Ação estratégica No período da pandemia, a venda pelo sistema de porta a porta – chamada “venda ativa”, torna-se uma estratégia de fundamental importância para manter os negócios, indo até a clientela, avalia Mateus Martins, consultor do Sebrae Minas. “Em momentos como esse, em que muitas vezes os clientes estão receosos e evitando fazer compras supérfluas, é fundamental que os empreendedores se disponham a oferecer seus produtos e serviços, criando a demanda nos clientes, em vez de ficar apenas esperando que eles entrem em suas lojas”, observa Martins.

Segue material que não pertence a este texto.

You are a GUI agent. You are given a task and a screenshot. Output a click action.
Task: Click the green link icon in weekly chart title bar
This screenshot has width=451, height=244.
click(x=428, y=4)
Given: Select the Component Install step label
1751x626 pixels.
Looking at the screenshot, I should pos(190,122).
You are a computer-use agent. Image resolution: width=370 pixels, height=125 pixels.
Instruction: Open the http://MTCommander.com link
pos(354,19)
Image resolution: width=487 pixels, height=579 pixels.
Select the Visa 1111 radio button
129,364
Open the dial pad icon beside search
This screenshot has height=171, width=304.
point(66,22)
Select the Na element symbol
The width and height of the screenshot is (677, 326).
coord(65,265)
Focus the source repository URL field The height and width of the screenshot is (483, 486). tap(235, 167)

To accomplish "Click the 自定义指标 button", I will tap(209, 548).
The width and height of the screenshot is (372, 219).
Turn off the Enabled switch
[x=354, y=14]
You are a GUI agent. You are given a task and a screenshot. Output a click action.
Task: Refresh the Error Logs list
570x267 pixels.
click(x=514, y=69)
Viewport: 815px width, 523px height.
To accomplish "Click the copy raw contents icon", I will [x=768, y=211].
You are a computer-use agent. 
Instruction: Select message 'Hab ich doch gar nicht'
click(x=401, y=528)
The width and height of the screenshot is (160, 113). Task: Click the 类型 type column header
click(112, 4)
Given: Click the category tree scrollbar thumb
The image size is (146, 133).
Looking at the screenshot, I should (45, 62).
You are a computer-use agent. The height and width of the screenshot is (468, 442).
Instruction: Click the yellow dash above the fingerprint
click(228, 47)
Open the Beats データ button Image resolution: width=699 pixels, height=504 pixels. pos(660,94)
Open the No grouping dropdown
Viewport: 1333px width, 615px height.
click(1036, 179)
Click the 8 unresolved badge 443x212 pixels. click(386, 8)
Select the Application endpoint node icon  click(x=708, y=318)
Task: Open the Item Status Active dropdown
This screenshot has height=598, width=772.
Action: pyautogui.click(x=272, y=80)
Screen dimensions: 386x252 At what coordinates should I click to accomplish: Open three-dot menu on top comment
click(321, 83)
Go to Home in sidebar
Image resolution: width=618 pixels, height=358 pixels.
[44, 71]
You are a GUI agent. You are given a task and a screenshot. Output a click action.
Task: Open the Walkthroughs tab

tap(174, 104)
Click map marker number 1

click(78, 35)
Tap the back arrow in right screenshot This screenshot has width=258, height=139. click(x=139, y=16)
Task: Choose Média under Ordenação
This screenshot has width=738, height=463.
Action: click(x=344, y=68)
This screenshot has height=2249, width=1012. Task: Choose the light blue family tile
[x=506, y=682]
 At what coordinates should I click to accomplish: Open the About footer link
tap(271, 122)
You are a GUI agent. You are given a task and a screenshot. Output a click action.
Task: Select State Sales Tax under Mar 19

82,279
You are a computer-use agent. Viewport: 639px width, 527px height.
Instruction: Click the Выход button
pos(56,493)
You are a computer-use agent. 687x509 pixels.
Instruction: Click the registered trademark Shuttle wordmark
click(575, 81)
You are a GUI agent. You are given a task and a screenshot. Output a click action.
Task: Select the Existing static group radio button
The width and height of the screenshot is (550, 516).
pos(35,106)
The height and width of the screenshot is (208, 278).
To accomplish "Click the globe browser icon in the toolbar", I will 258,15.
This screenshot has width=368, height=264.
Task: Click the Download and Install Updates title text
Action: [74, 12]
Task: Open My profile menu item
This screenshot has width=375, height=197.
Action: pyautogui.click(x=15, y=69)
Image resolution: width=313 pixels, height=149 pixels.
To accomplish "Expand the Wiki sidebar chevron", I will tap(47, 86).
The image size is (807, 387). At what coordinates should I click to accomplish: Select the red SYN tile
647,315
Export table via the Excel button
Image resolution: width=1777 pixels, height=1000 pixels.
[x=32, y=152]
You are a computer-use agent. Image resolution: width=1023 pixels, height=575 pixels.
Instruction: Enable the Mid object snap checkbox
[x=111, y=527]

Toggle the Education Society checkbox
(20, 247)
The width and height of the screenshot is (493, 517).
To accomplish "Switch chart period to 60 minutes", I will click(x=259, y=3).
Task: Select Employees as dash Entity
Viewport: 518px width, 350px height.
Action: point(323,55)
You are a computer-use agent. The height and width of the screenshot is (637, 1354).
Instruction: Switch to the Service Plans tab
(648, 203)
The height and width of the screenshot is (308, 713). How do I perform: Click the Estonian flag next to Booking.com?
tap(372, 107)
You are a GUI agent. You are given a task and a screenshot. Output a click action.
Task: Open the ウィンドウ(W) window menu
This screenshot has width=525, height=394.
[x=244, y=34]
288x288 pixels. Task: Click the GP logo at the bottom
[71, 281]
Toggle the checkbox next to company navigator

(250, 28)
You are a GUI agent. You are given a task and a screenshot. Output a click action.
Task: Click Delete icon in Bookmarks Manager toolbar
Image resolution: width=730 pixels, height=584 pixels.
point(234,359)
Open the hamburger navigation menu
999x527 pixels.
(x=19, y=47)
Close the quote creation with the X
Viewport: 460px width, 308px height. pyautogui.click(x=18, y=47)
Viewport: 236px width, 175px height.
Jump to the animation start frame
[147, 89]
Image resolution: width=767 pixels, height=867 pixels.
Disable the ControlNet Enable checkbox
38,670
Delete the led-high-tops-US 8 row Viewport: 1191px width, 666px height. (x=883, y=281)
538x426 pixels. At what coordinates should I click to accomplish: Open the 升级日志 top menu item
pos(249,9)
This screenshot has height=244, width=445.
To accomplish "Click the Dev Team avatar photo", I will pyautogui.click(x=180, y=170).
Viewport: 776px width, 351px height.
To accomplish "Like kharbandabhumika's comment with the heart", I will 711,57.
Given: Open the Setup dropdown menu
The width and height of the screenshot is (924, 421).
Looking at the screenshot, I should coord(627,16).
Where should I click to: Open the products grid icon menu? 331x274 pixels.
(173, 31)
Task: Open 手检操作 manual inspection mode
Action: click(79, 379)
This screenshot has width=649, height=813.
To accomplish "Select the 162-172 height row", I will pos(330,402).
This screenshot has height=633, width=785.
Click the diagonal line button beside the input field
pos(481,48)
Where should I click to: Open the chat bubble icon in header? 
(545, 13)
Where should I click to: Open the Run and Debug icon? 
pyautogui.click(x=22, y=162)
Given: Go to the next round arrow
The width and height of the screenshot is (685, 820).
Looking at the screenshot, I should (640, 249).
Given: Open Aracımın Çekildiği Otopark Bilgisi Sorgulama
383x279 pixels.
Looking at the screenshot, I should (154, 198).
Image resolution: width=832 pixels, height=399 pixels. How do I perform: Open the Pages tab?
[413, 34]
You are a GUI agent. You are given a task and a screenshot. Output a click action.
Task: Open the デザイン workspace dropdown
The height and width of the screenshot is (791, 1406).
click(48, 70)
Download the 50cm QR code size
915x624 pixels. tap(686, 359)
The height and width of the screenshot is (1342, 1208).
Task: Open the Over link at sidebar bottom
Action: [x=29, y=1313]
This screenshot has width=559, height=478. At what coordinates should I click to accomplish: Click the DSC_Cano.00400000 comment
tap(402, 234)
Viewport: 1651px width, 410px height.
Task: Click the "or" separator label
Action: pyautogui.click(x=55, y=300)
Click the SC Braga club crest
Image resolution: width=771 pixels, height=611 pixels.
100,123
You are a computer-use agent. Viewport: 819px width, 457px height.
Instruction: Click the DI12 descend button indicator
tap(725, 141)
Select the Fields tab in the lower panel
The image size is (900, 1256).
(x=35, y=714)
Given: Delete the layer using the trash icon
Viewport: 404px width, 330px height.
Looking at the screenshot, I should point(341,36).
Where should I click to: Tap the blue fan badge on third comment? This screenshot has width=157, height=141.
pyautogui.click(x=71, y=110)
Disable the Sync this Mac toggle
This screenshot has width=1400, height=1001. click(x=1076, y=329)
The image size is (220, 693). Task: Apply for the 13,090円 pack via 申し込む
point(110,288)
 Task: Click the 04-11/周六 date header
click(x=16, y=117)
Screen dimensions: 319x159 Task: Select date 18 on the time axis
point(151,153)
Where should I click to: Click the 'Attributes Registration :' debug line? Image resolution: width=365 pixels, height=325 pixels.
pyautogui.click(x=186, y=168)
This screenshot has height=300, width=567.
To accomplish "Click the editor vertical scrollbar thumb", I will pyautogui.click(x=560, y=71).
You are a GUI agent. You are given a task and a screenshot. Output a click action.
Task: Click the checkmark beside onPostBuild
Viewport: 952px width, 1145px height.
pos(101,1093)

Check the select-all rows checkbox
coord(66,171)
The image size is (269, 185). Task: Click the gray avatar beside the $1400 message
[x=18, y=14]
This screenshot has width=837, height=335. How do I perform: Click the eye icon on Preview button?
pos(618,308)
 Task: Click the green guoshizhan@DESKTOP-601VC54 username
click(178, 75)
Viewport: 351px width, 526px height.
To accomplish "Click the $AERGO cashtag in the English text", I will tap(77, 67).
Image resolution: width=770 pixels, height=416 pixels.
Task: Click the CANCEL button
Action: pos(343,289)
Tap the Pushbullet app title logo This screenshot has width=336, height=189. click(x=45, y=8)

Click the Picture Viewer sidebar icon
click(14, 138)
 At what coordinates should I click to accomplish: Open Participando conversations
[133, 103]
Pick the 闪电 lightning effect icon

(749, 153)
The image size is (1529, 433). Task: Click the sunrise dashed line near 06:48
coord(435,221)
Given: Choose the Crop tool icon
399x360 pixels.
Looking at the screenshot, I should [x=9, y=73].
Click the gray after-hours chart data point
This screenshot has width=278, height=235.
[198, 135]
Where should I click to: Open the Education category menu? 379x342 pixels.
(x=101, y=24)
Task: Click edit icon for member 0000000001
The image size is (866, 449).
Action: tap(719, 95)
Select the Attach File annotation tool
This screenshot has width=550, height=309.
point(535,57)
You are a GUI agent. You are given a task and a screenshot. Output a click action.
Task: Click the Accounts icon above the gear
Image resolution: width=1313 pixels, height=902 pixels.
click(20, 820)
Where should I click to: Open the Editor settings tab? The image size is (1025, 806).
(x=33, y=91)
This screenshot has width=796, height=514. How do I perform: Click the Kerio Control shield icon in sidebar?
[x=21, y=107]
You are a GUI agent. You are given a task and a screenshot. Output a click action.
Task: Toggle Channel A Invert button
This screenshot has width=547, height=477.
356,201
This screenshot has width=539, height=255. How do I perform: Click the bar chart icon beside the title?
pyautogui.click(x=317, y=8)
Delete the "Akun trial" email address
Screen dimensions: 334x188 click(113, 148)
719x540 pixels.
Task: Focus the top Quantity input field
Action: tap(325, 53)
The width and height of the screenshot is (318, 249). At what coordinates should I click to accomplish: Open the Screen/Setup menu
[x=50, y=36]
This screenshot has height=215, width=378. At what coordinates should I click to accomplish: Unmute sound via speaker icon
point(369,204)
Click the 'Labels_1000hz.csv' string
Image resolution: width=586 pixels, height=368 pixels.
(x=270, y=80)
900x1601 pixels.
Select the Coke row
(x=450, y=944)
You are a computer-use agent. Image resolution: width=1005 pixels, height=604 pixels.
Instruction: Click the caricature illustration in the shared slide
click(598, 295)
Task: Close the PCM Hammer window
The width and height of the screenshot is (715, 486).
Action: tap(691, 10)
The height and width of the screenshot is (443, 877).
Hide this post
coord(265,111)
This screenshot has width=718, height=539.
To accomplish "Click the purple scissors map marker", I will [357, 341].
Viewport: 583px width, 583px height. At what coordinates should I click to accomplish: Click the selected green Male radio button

Ele salienta que é possível conciliar o porta a porta e o uso do sistema on-line. “Com a transformação digital, não adianta apenas termos uma fachada física interessante. É necessário atrair os clientes para que também possam conhecer a fachada virtual. Através de estratégias como o porta a porta, os empresários podem criar relacionamento e continuar a vender para os mesmos clientes através das redes sociais”, destaca o consultor.
Alimento entregue em casa na área rural
Famílias da zona rural de Minas Nova, no Vale do Jequitinhonha, que sofrem com a seca histórica e outras carências da região, têm dificuldades de transporte para se deslocar até a cidade para comprar em feiras de alimentos. Gerente de um supermercado na cidade, Samuel Alves dos Santos informa que criou uma maneira de amenizar o obstáculo: um caminhão do estabelecimento faz a entrega das compras nas residências dos moradores, em cinco comunidades rurais do município.
Normalmente, os moradores da zona rural, boa parte formada por aposentados, vão de ônibus até a cidade e fazem as compras. Na sequência, um caminhão do supermercado se desloca para as comunidades levando os mantimentos. “Para facilitar, 15 a 20 famílias de determinada localidade combinam de fazer suas feiras em determinado dia do mês. Ai, é feito um roteiro e o caminhão faz a entrega de todos os moradores da referida comunidade no mesmo dia.
Samuel explica que o sistema de venda para os moradores da zona rural também foi afetado pela pandemia. “Houve várias pessoas da zona rural que ficaram com medo de vir à cidade por causa do coronavírus, e passaram a pedir as feiras pelo telefone, para serem levadas de caminhão até os lugares onde moram”, afirma o gerente do supermercado de Minas Novas.